Hard anti-affinity across zones — never let the scheduler co-locate brokers, even under pressure. preferred is a trap; under a zone failure plus a rolling deploy, "preferred" becomes "ignored."
broker.rack mapped to the zone, so replica placement is rack-aware and a zone loss never takes out all replicas of a partition.

Retention: disk is a cliff, not a dial

Time-series workloads are write-heavy and bursty. The classic failure is quiet: a producer's throughput doubles, retention stays at seven days, and you discover the problem when the first broker hits 95% disk and the cluster starts shuffling leadership.

What works:

Size retention, not just time retention. retention.bytes per partition is your actual safety limit; time is a product decision.
Alert on days-until-full derived from growth rate, not on disk percentage. 80% full growing 1%/week is fine; 60% full growing 5%/day is an incident.
Move cold data out — object storage is where history belongs, brokers are for the hot window.

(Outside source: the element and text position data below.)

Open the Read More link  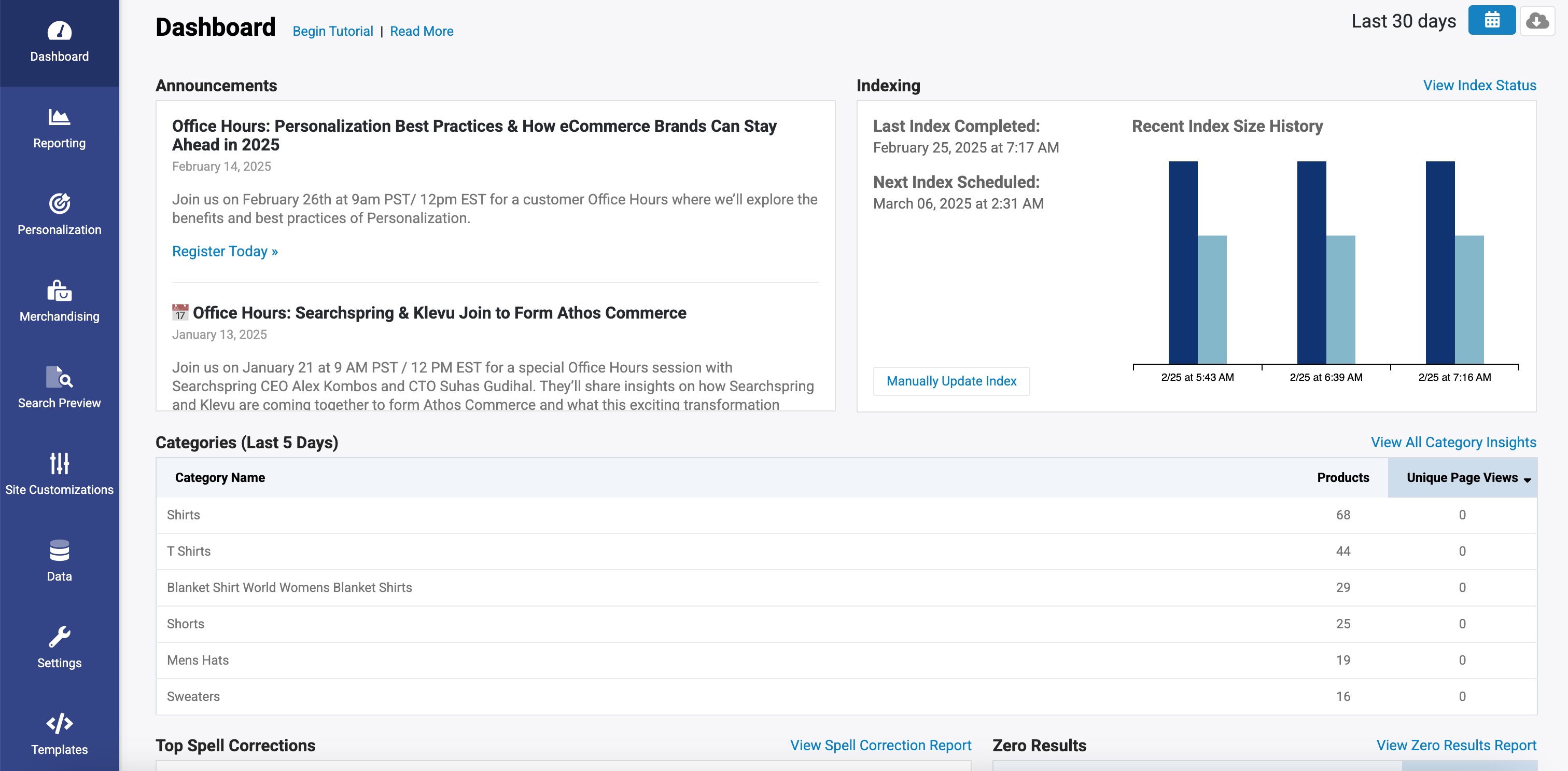(x=421, y=31)
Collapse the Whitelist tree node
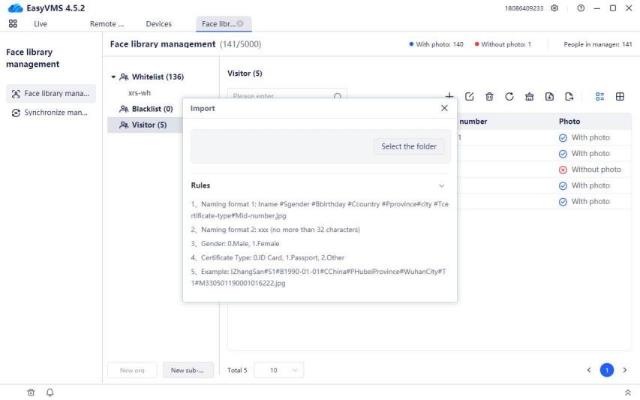This screenshot has width=640, height=400. (x=114, y=76)
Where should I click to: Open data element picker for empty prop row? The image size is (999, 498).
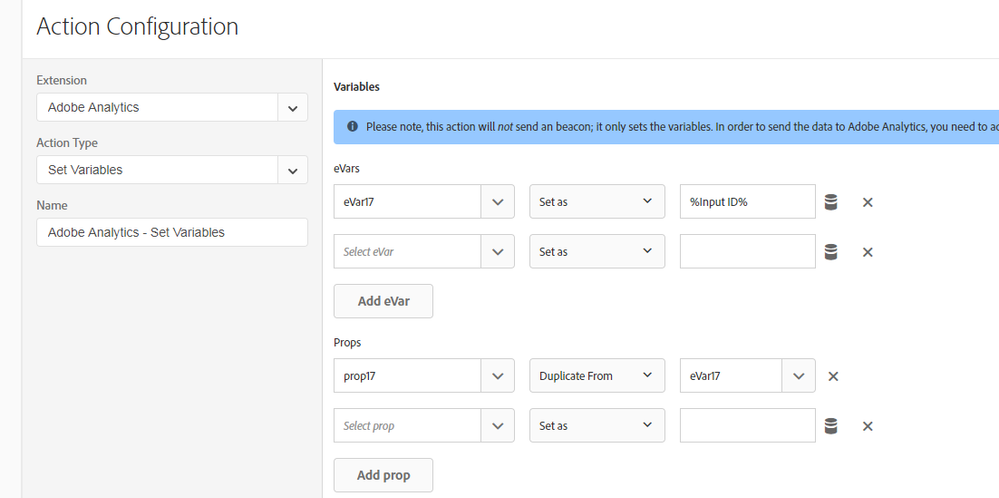pyautogui.click(x=831, y=426)
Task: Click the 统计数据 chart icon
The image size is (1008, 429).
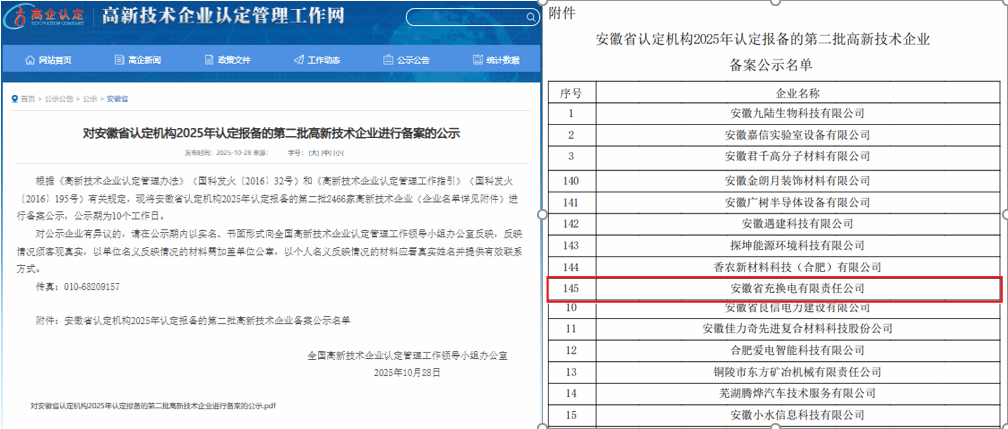Action: (479, 60)
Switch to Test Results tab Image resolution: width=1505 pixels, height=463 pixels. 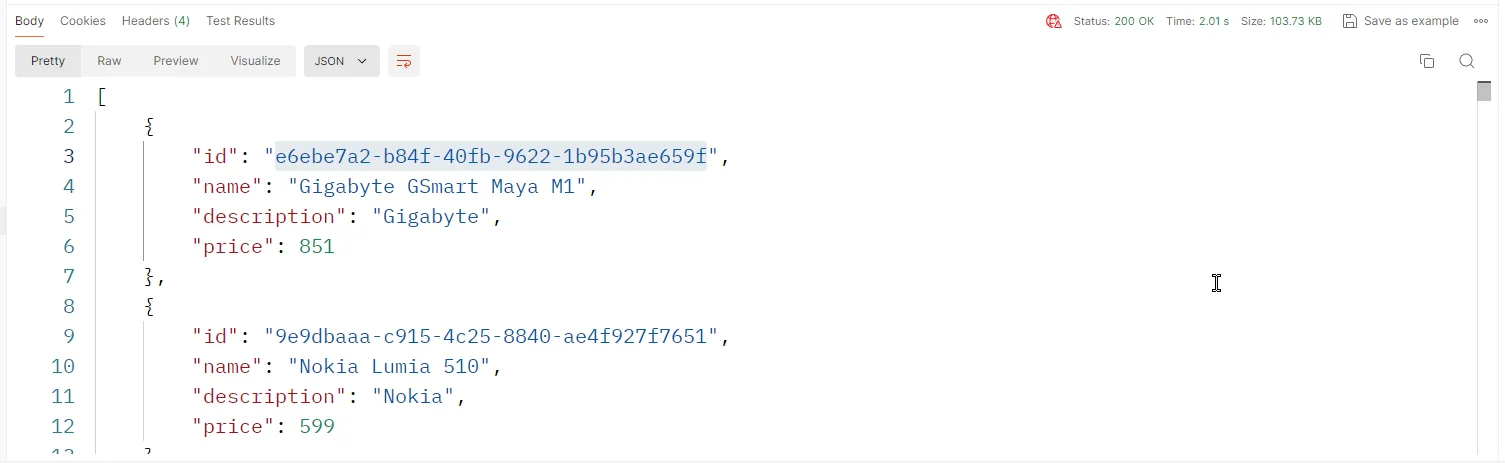tap(240, 21)
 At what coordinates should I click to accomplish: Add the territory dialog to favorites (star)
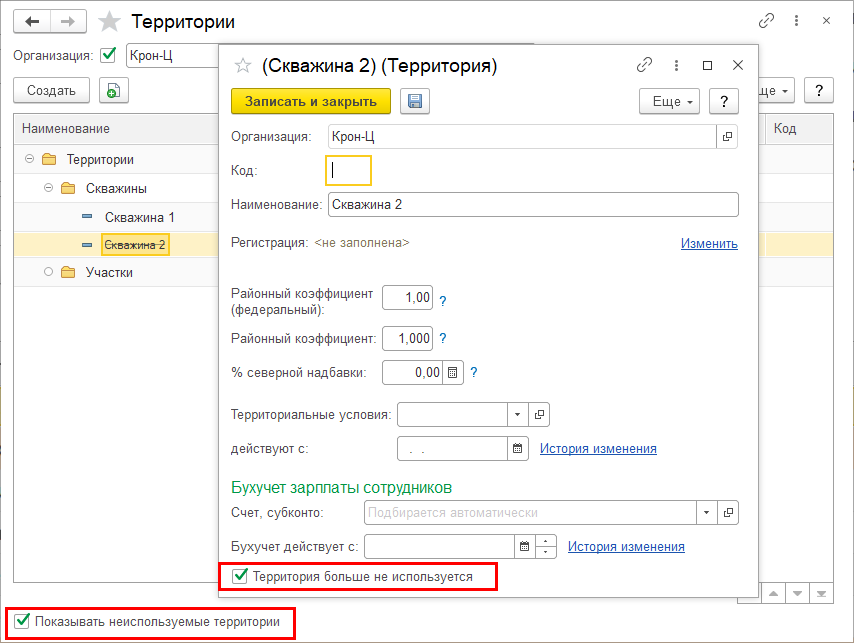(242, 66)
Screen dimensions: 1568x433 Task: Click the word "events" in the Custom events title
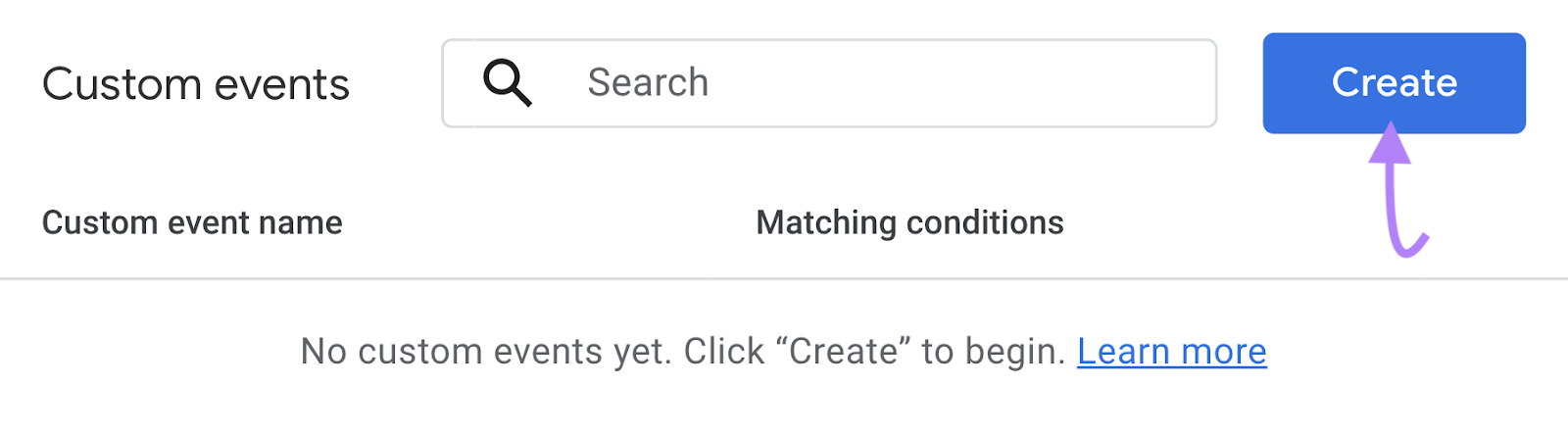pyautogui.click(x=282, y=84)
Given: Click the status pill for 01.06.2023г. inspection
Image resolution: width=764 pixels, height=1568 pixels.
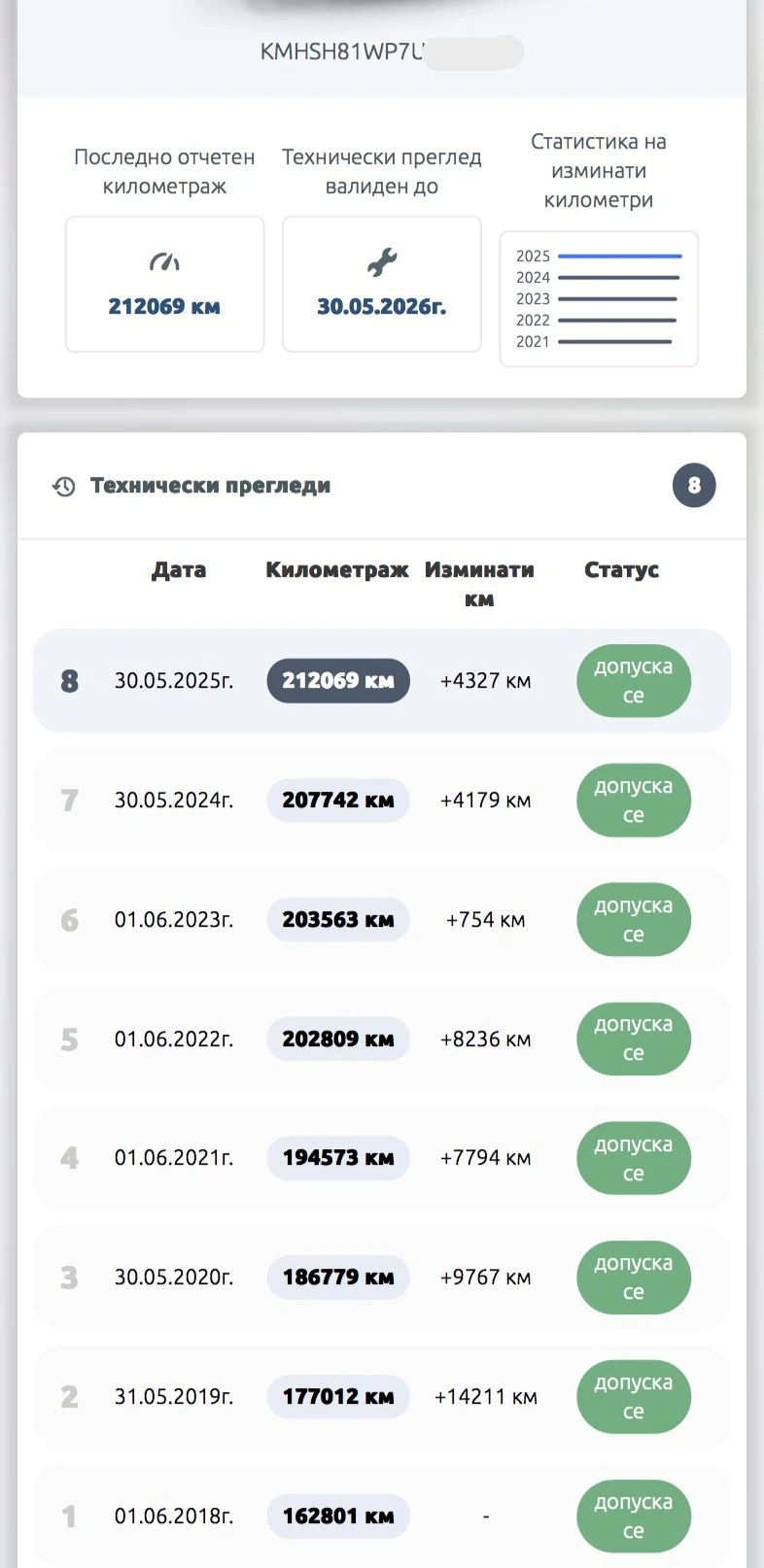Looking at the screenshot, I should (x=633, y=920).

Consumer lag is an SLO, not a metric

Nobody cares that lag is "1.2 million messages." They care whether the downstream model is scoring on data from 40 seconds ago or 40 minutes ago. We converted lag to time-lag (latest message timestamp minus last committed message timestamp) and put SLOs on that:

max by (group, topic) (
  kafka_consumergroup_lag_seconds
) > 120

That single reframing killed an entire class of pointless pages and caught real degradations earlier.

The unglamorous list

Partition counts are forever-ish. Plan for keyed ordering before you have 200 consumers.
Test broker restarts under load, not on a quiet cluster — leader elections behave very differently at peak ingest.
Version upgrades: one broker at a time, watch under-replicated partitions return to zero, then continue. Boring is the goal.

Kafka rewards operational discipline more than clever tuning. Get placement, retention math and lag SLOs right, and it's a remarkably boring system — the highest compliment infrastructure can earn.